Design and construction
- Architects: Harwood K. Smith, Dales Young Foster
- Main contractor: The Beck Group

= 1600 Pacific Tower =

Skyscraper in Dallas Texas

1600 Pacific Tower, also known as the LTV Tower (and also originally National Bank of Commerce Building), is a skyscraper in the City Center District of Dallas, Texas, USA. The building rises 434 ft. The structure contains 33 floors, made up originally of office space (but now consists of a hotel and apartments), standing as the 29th-tallest building in the city. The building is adjacent to Thanks-Giving Square and was, for a time, connected to the Dallas Pedestrian Network.

==History==
The building was designed in 1961 by architects Harwood K. Smith and Dales Young Foster and opened in 1964 as the fifth tallest building in Dallas.

Banking facilities for the National Bank of Commerce were located on the second and third floors, while the 28-story tower portion of the building contained the executive headquarters for LTV (Ling-Temco-Vought), Electro-Science Investors, and American Life Insurance Company plus other leasable space. 2 levels of parking are located below the structure.

The ground floor contained a marble and granite pedestrian mall connecting Elm Street and Pacific Avenue, open 24 hours a day for pedestrian passage. An innovative motor bank, called "Teller-Vision", allowed drive-up bank customers to conduct business over a closed circuit television system. Terraces and gardens were located on the roof of the 3-story base, and the top floor of the building contained the private Lancers Club.

The building's facade was covered with 125000 sqft of dark glass with strips of aluminum molding and contained the world's largest electronic signboard. Thirty windows on each of the twenty-five floors were individually controlled and could spell out different messages. It often spelled out "LTV", and even had a figure of Big Tex in lights during the State Fair.

The quality of the building's construction has been debated over the years. During construction, a section of masonry broke loose and tons of bricks crashed through the roof of a neighboring building. Shortly after opening some of the windows cracked due to heat.

In 1970 a bomb threat caused evacuation of the building.

The building was sold in 1968, and in 1975 the building was sold again to Dresser, Inc.
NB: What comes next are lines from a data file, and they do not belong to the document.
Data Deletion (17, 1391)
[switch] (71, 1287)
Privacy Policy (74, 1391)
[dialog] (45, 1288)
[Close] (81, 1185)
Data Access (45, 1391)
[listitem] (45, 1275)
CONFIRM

The building went through a series of successive owners intending to convert it into residences, but because of economic conditions no plans immediately came to fruition. In 2010, work by a San Antonio-based developer began to renovate the building—which was to be renamed The Grand Ricchi—for residential and office condo use.

In 2014 a new plan was announced, to convert the building to a combination Hilton Garden Inn and apartments. The hotel lobby would be on the first floor, parking on floors 2–4, the hotel on floors 5–14, and the apartments on 15–32. The apartments began occupancy in July 2015 and the hotel opened in September 2015.